The Joy of Repurposing

Museum of Everyday Life. "Embarking on our mission of glorious obscurity"

Museum of Everyday Life. "Embarking on our mission of glorious obscurity"

At the Museum of Everyday Life, simple objects of daily life from the toothbrush to the pencil are arrayed in several contexts: as exactly how they were created to function; as material for a new art form; or as a way to tell a story. So there’s a vacuum cleaner for the dust exhibit; there’s a bird crafted from safety pins; and there’s a mirror staged as the pond through which Narcissus was bewitched by his own image and reincarnated today as a flower and an allegorical description for self-obsession.

In this way, the museum elevates things we take for granted by repurposing them and forcing us to take notice.

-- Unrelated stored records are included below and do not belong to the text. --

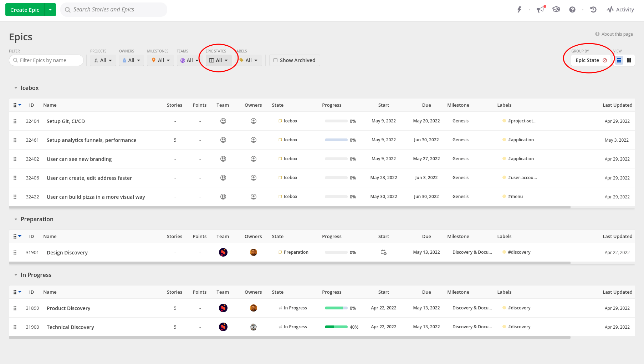This screenshot has height=364, width=644.
Task: Switch to column board view icon
Action: click(629, 60)
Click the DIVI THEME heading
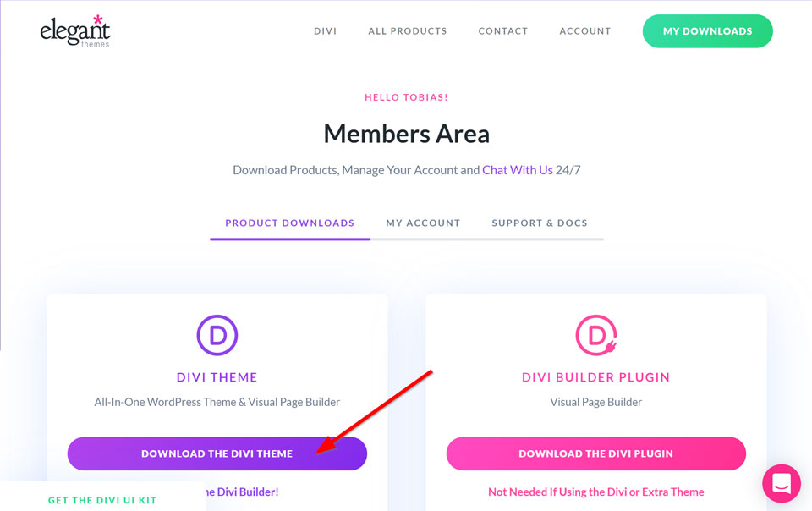Image resolution: width=812 pixels, height=511 pixels. pyautogui.click(x=217, y=377)
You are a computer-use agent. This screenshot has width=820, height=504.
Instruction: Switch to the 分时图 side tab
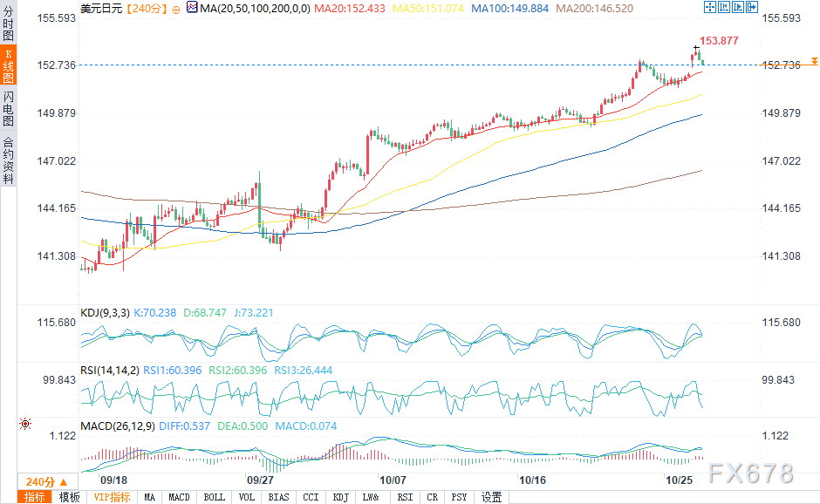coord(8,26)
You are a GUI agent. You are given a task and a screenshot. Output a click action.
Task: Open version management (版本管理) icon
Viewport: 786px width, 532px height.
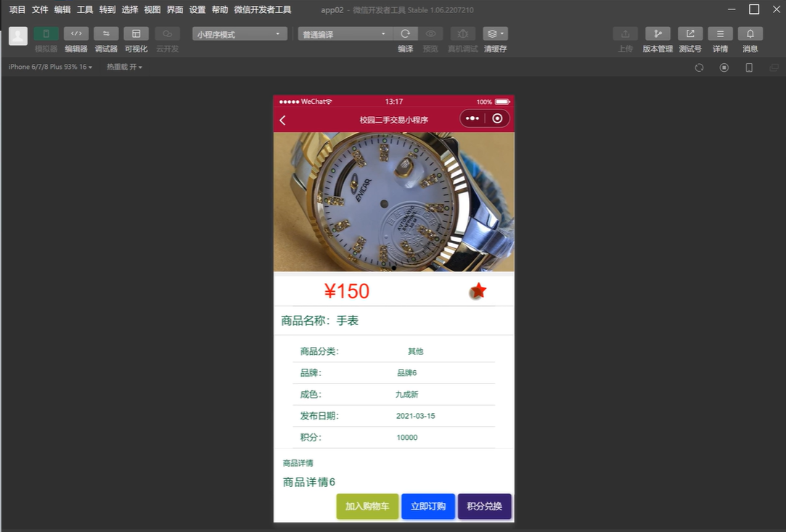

We come to realize that our things, processed through our imaginations, take on new meaning. It is as though the objects are talking to us directly with the museum curators merely amplifying their still, small voices like the people of tiny Whoville in the Dr. Seuss story “Horton Hears a Who” crying out, “We are here! We are here!”

Often we imbue our stuff with affection like an old T-shirt or mug; your object of sentimental attachment is the one you can’t bring yourself to part with it even after you declare spring cleaning time. But as a whole everyday things in our homes are usually invisible to us.

The quiet and humorous atmosphere of this museum belies the seriousness of its message. In my contemplation as a "philosopher in residence" here, I not only come to appreciate my toothbrush, I consider the people around me. More often than not in our daily lives, we are oblivious to the individuals who, through their work, enable us to live our lives. Think of the young man at the checkout counter, the elderly woman who volunteers at the library, the immigrant father who mows the lawn, the young woman who brings all tidings rain or shine as a letter carrier, and the unknown artists of all ages who painted the colorful mural in the viaduct you pass through every day on your way to work.

Let’s go further than this. People are not their function. Other people and the natural world do not revolve around us. They belong to themselves like unique pebbles that interface with us only through their radiance as outward moving ripples in a pond.

When we repurpose our minds to view people, animals and plants as beings rather than functionaries, we recast the world from object to subject. We come to realize in the spirit of wonder and gratitude that the well-being of all life is the universe in balance.